The above probabilities can be found using basic combinatorics (counting sequences):

We have $X=\text{"wearing all black shirts and }n_0\text{ white shirts"}$. We want to find:

$$P(X)=\frac{\text{No. events of type }X}{\text{No. all events}}$$

1) All possible sequences of shirt wearing

You'll be picking shirts from a uniform sequence of black and white shirts with $n+m$ total shirts, in order:

$$a_1,\dots,a_{n+m},a_i\in\{\text{"black" = 0}\text{,"white" } = 1\}$$

How many such sequences are there? (how many combinations of $m$ of $0$'s and $n$ of $1$'s ?)

The answer is: $$\binom{n+m}{m}=\binom{n+m}{n}$$

Where I assume you are familiar with combinations and binomial coefficients.

Otherwise, you can interpret the above as: "Out of $n+m$ choose $m$" $=$ "Out of $n+m$ choose $n$".
It is sufficient to choose spots for all $0$s (or $1$s) in the sequence, to determine the spots for all elements.

2) All possible events of shirt-wearing, that satisfy $X$:

The event of picking all black and $0\le n_0\lt n$ white shirts occurs if and only if when we have a sequence:

$$a_1,\dots,a_{n+m}=s_1,\dots,s_{m-1+n_0},b_1,w_1,\dots,w_{n-n_0}$$

Where there are $m-1$ black and $n_0$ white shirts among shirts $s_1\dots,s_{m-1+n_0}$, where $b_1$ is the last black shirt (that'll trigger the wash), and $w_1,\dots,w_{n-n_0}$ are the rest of the $n-n_0$ white shirts.

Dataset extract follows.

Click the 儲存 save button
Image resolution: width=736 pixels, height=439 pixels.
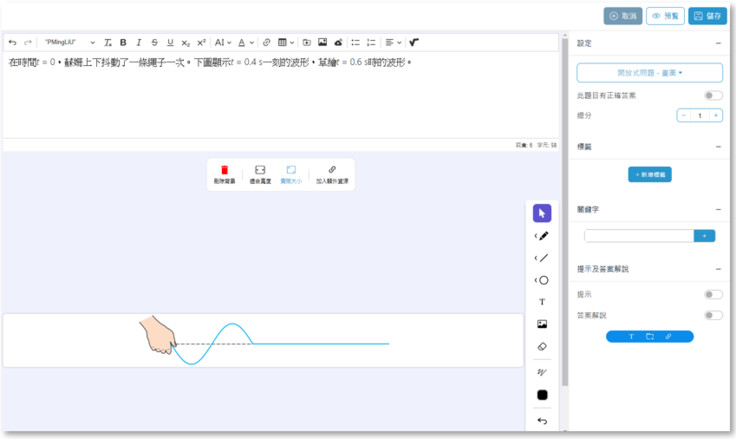click(x=708, y=16)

How many sequences like this one are there? Easy combinatorics of combinations:

$$ \binom{m-1+n_0}{n_0}=\binom{m-1+n_0}{m-1} $$

Again, the same as previous counting, we only need to permute either type and only among $s_i$ elements because $b_1$ and all $w_i$ have their spots already determined.

Now, basic probability, we put these two results together to get:

$$P(X=\text{washing all black shirts and }n_0\text{ white shirts})=\frac{\binom{m-1+n_0}{n_0}}{\binom{n+m}{m}}$$

The case for white and some black, instead of black and some white, is done exactly the same.

End of proof.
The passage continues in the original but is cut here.